Poo bear justin bieberFrazer Harrison/Getty ImagesPoo Bear at the 2013 Premiere of ‘Justin Bieber’s Believe.’

Before this year, chances are the only time someone had ever heard of 36-year-old music producer Jason Boyd — who goes by the name ‘Poo Bear’ — was in the footnotes of a song credit. And who is spending tons of time there?

That could all be changing since the Connecticut-born, Atlanta-raised songwriter has had a major breakout year, mainly thanks to Justin Bieber’s praise and the mega hits “Where Are Ü Now” and “What Do You Mean?” that Boyd helped to write.

Since the songs debuted, both Rolling Stone and Fader have written about the “ace songwriter.”

And on Thursday, The New York Times published its huge profile on one of the brightest rising stars in the music business. Perhaps the biggest surprise of all was that even after being in the industry for 19 years and helping to write numerous hit songs like 112’s “Peaches and Cream,” Boyd still doesn’t have his own Wikipedia page.

But Boyd isn’t a brand-new member of the Bieber crew. The two met in Las Vegas in 2013, according to The Times, and collaborated on Bieber’s “Hold Tight” single as well as his “Journals” compilation.

Boyd was also there when Bieber was arrested for a DUI and “drag racing” in Miami and travelled with the singer all over the world.
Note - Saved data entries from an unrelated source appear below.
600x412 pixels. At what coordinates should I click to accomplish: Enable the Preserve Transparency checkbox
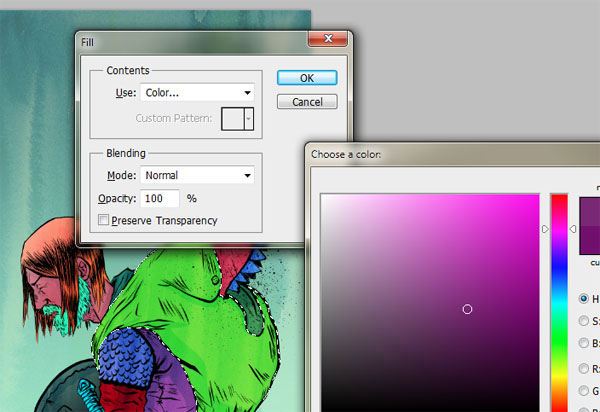click(104, 220)
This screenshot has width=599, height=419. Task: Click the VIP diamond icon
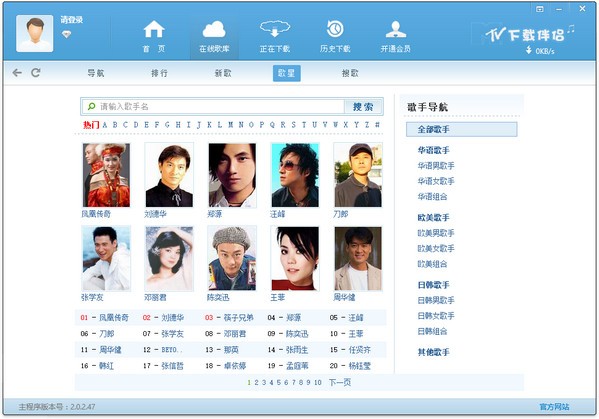(x=66, y=35)
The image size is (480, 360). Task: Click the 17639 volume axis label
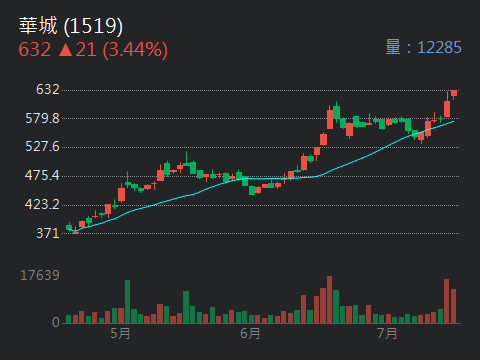[40, 275]
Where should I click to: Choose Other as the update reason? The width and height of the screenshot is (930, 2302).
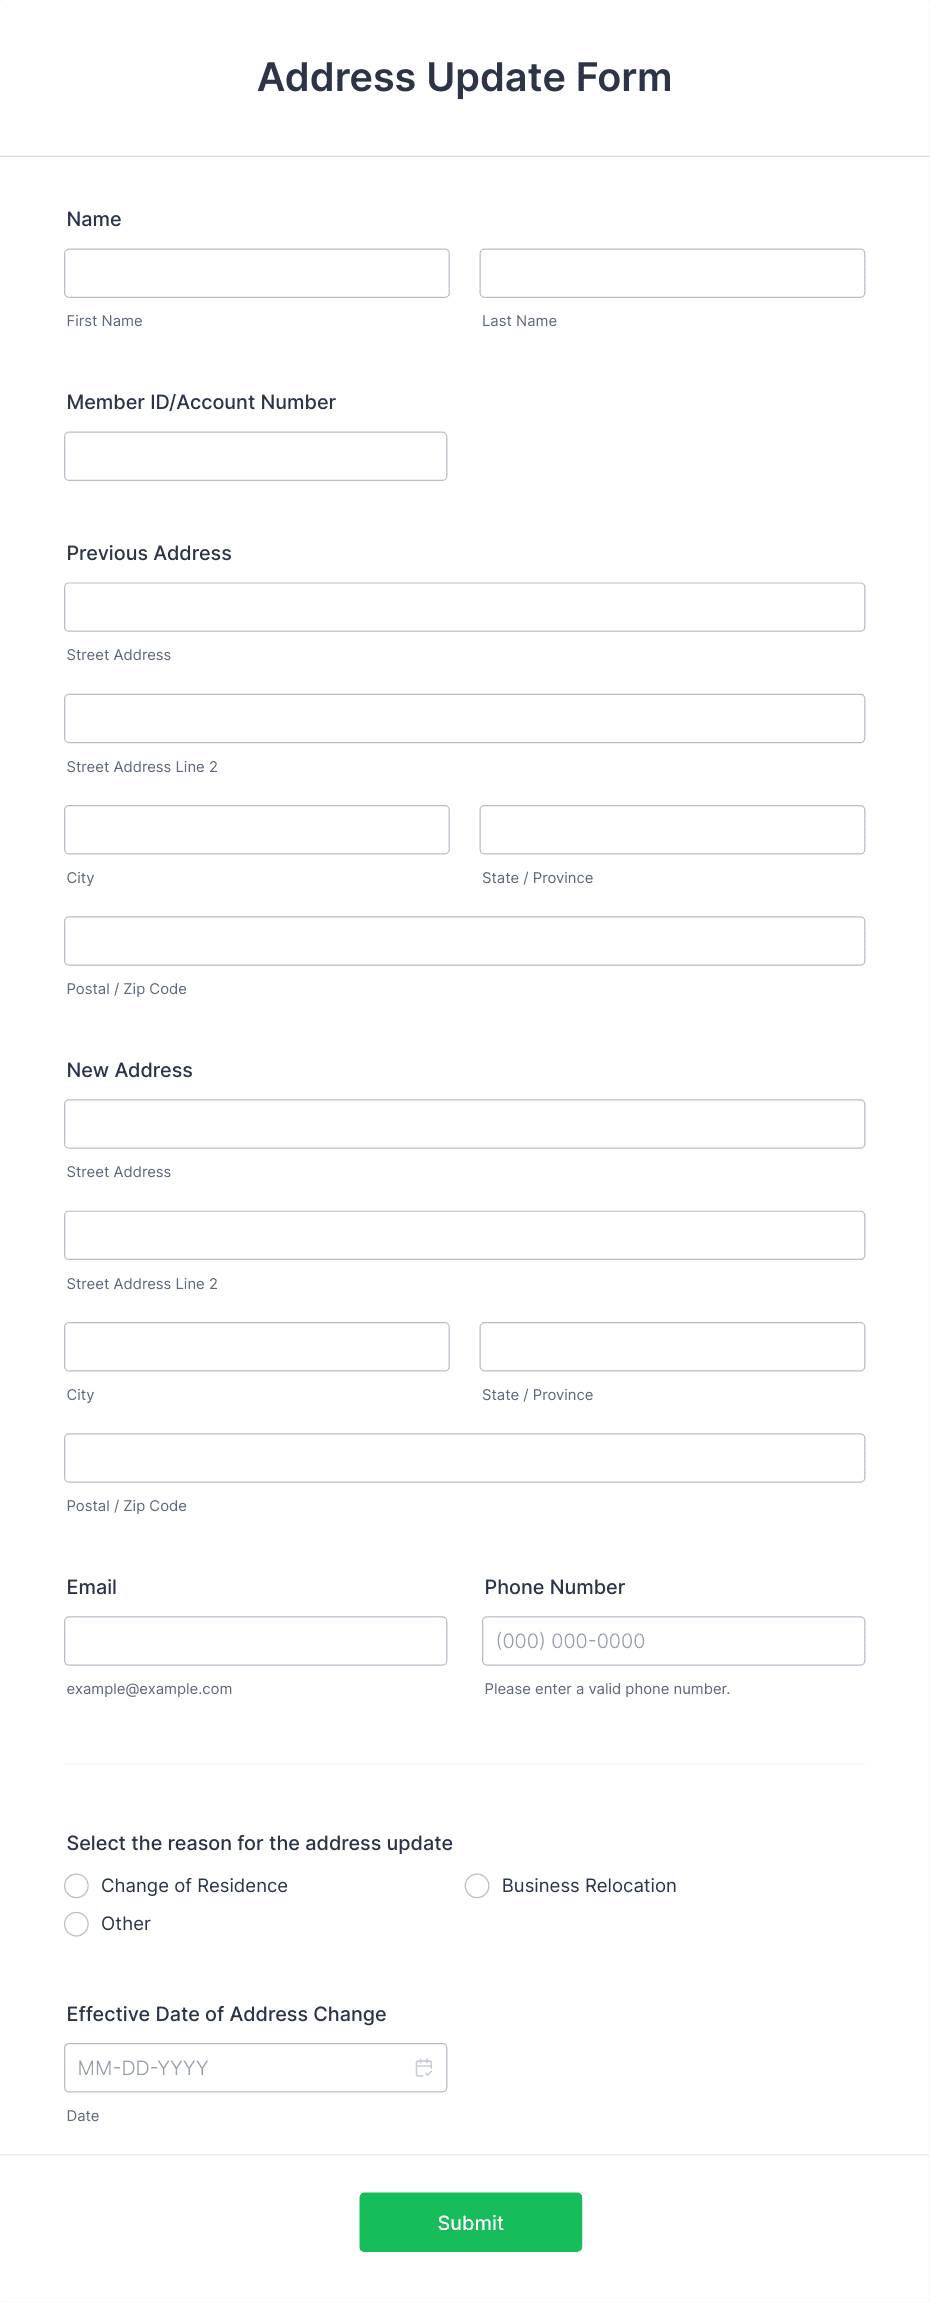click(x=77, y=1923)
Bieber frequently appears in Poo Bear’s Instagrams, and vice versa.

The Times reports Boyd has gotten very little credit from artists in the past and has dealt with numerous “shady” deals since he signed his first record contract when he was just 13 years old.

Bieber was one of the first to give him any public recognition.

Now with two major hits with one of the biggest artists in the world under his belt, artists are coming to Boyd in droves — and he’s doubled his studio fee, he told The Times.

With Bieber’s spotlight now shining on Boyd, chances are he won’t be Wikipedia page-less for long.